▶ Exercise: From the entries below, transcribe exactly the lines between the line holding "Given: Click the" and the line holding "This screenshot has height=861, width=1205.", inclusive; skip all other lines.

▶ Data supplied:
◇ ◇ ◇ ◇

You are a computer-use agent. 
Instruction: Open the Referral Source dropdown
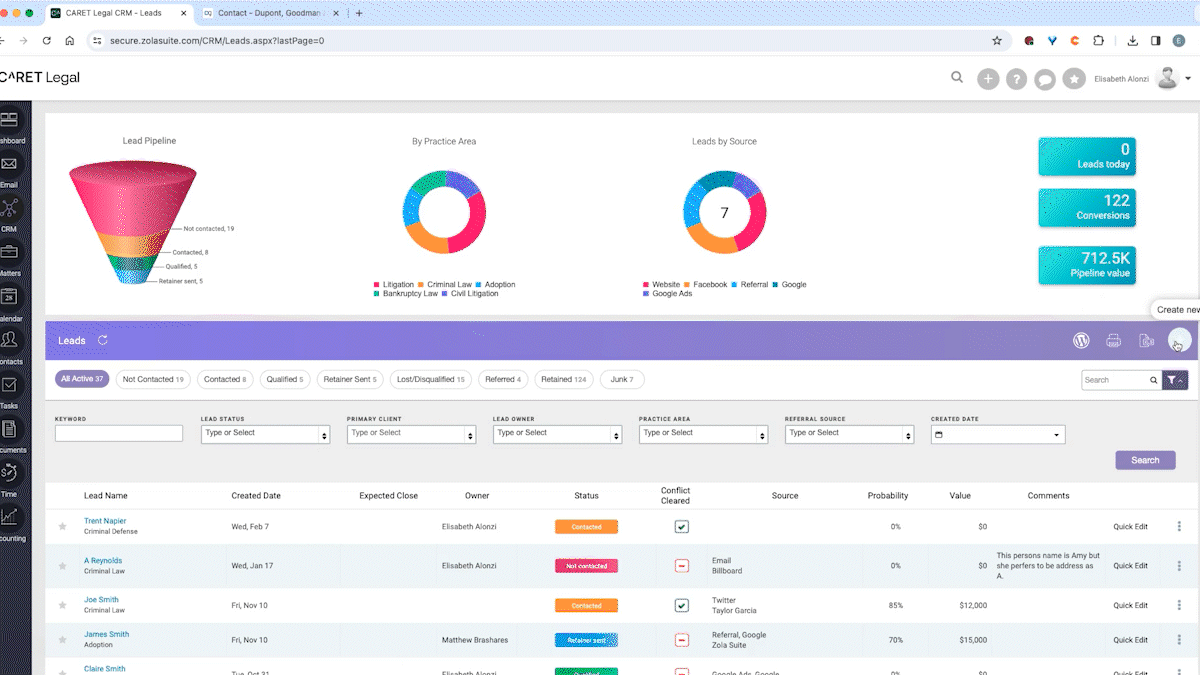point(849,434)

◇ ◇ ◇ ◇

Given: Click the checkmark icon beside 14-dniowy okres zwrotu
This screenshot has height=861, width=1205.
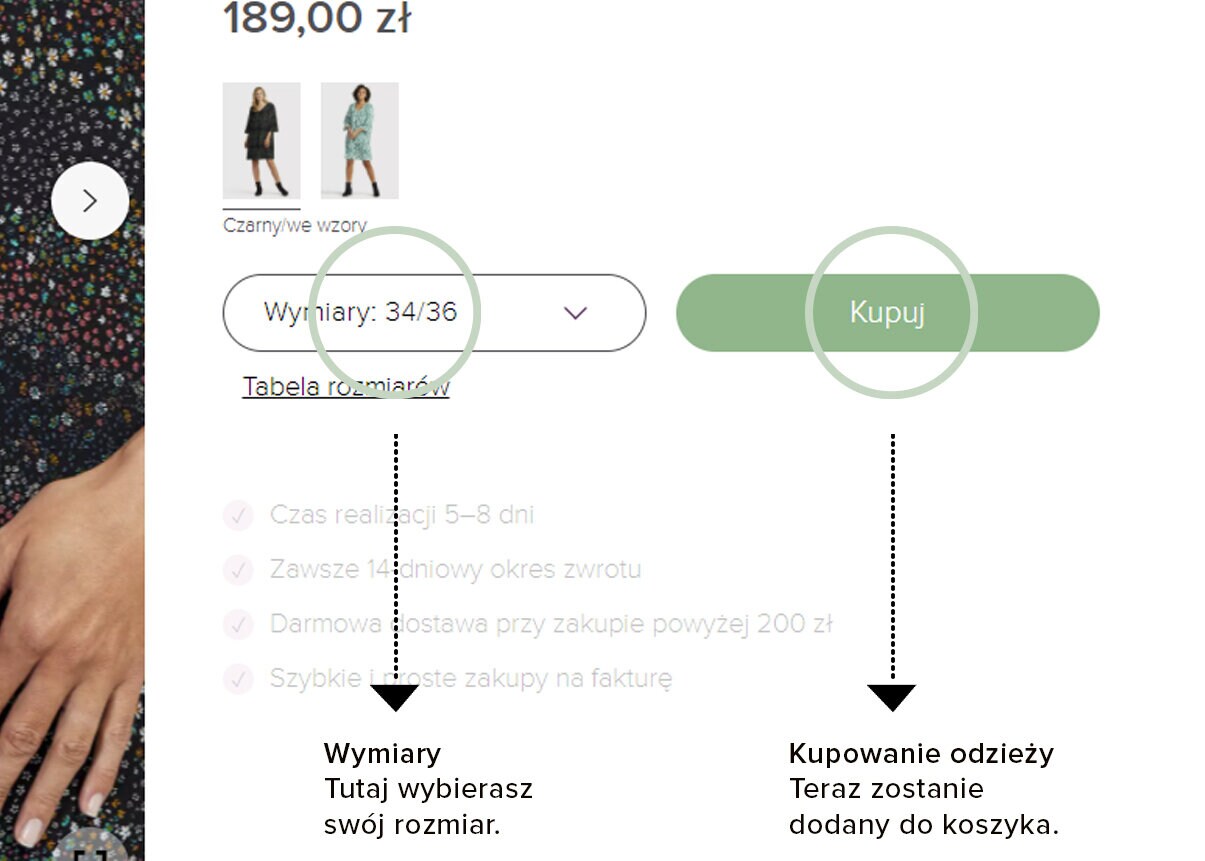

◇ ◇ ◇ ◇

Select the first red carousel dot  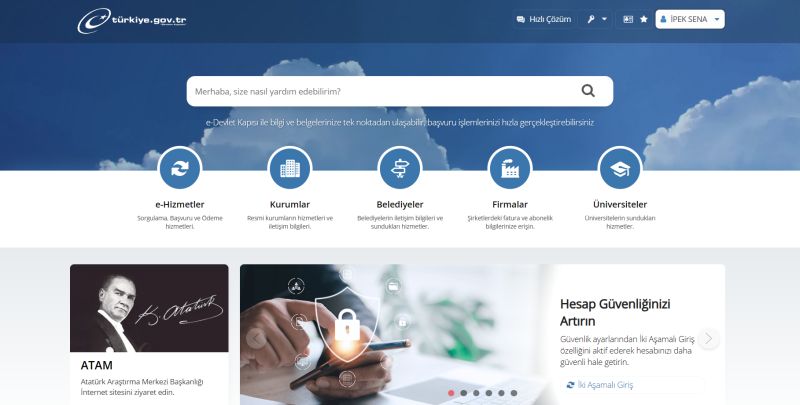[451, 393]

◇ ◇ ◇ ◇

▶ Response to the task:
Given: Click the checkmark icon beside 14-dniowy okres zwrotu
This screenshot has height=861, width=1205.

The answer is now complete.